The transcontinental commerce of this country should not be in the clutch and grasp of one corporation. All sections of the Union should, as far as possible, be benefited. Cheap rates will come, and can be maintained only by competition. We should cultivate commercial relations with China and Japan. Six hundred millions of people are slowly awaking from a lethargy of six thousand years. In a little while they will have the wants of civilized men, and America will furnish a large proportion of the articles demanded by these people. In a few years there will be as many ships upon the Pacific as upon the Atlantic. In a few years our trade with China will be far greater than with Europe. In a few years we will sustain the same relation to the far East that Europe once sustained to us. America for centuries to come will supply six hundred millions of people with the luxuries of life. A country that expects to control the trade of other countries must develop its own resources to the utmost. We have pursued a small, a mean, and a penurious course. Demagogues have ridden into office and power upon the cry of economy, by opposing every measure looking to the improvement of the country, by endeavoring to see how cheaply nothing could be done. A government, like an individual, should live up to its privileges; it should husband its resources, simply that it may use them. A nation that expects to control the commerce of half a world must have its money equal with gold and silver. It must have the money of the world.
Whenever the laboring men are out of employment they begin to hate the rich. They feel that the dwellers in palaces, the riders in carriages, the wearers of broadcloth, silk, and velvet have in some way been robbing them. As a matter of fact, the palace builders are the friends of labor. The best form of charity is extravagance. When you give a man money, when you toss him a dollar, although you get nothing, the man loses his manhood. To help others help themselves is the only real charity. There is no use in boosting a man who is not climbing. Whenever I see a splendid home, a palace, a magnificent block, I think of the thousands who were fed—of the women and children clothed, of the firesides made happy.
A rich man living up to his privileges, having the best house, the best furniture, the best horses, the finest grounds, the most beautiful flowers, the best clothes, the best food, the best pictures, and all the books that he can afford, is a perpetual blessing.
The prodigality of the rich is the providence of the poor.
The extravagance of wealth makes it possible for the poor to save.
The rich man who lives according to his means, who is extravagant in the best and highest sense, is not the enemy of labor. The miser, who lives in a hovel, wears rags, and hoards his gold, is a perpetual curse. He is like one who dams a river at its source.
The moment hard times come the cry of economy is raised. The press, the platform, and the pulpit unite in recommending economy to the rich.

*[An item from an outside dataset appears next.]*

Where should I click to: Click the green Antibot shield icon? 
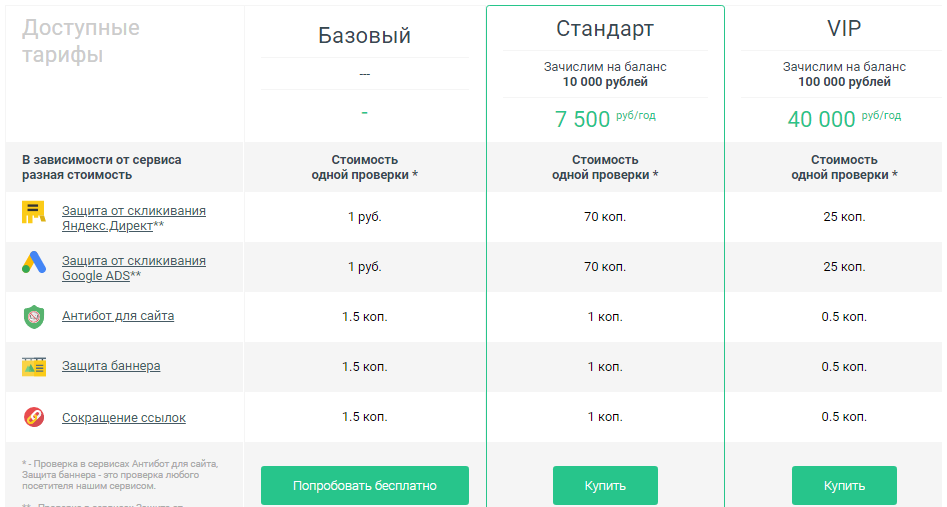coord(34,316)
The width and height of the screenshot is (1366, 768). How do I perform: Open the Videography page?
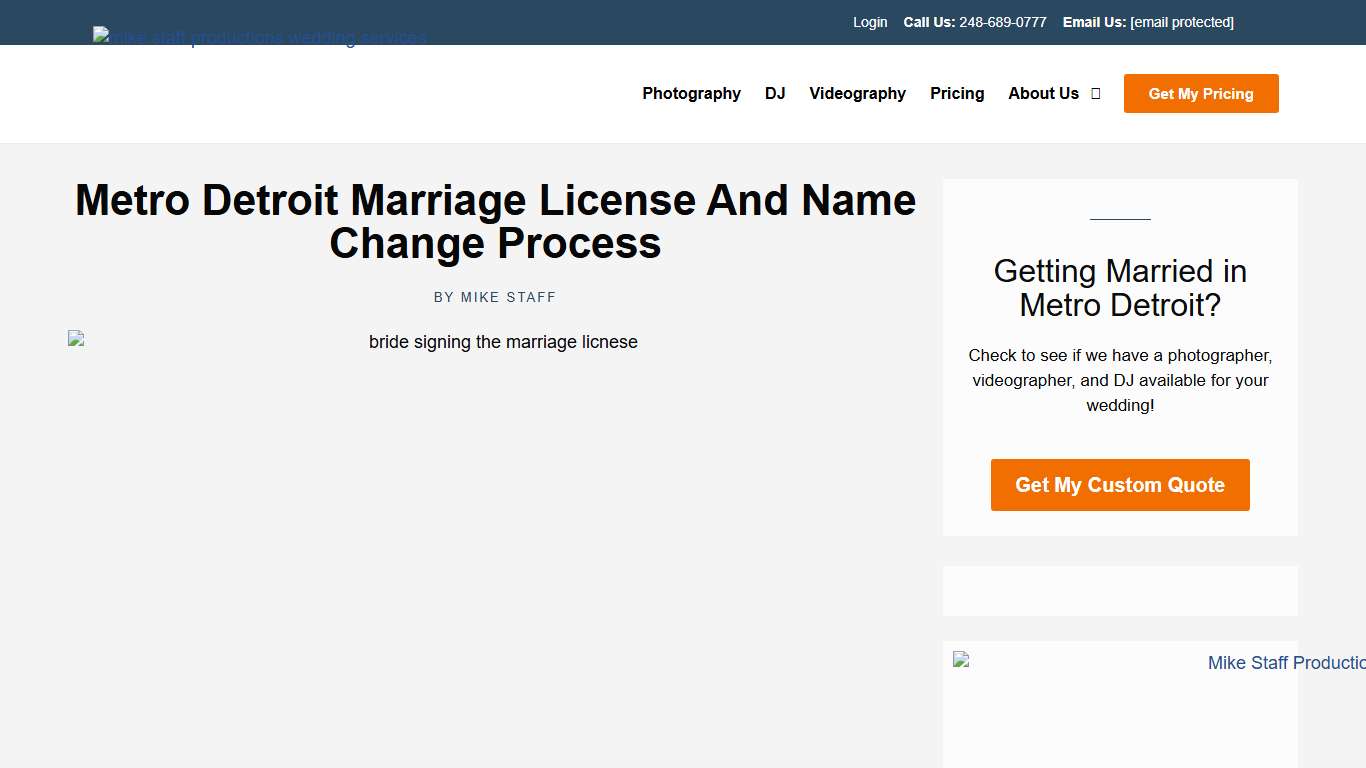point(857,93)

In consequence of this cry, the man of wealth discharges servants, sells horses, allows his carriage to become a hen-roost, and after taking employment and food from as many as he can, congratulates himself that he has done his part toward restoring prosperity to the country.
In that country where the poor are extravagant and the rich economical will be found pauperism and crime; but where the poor are economical and the rich are extravagant, that country is filled with prosperity.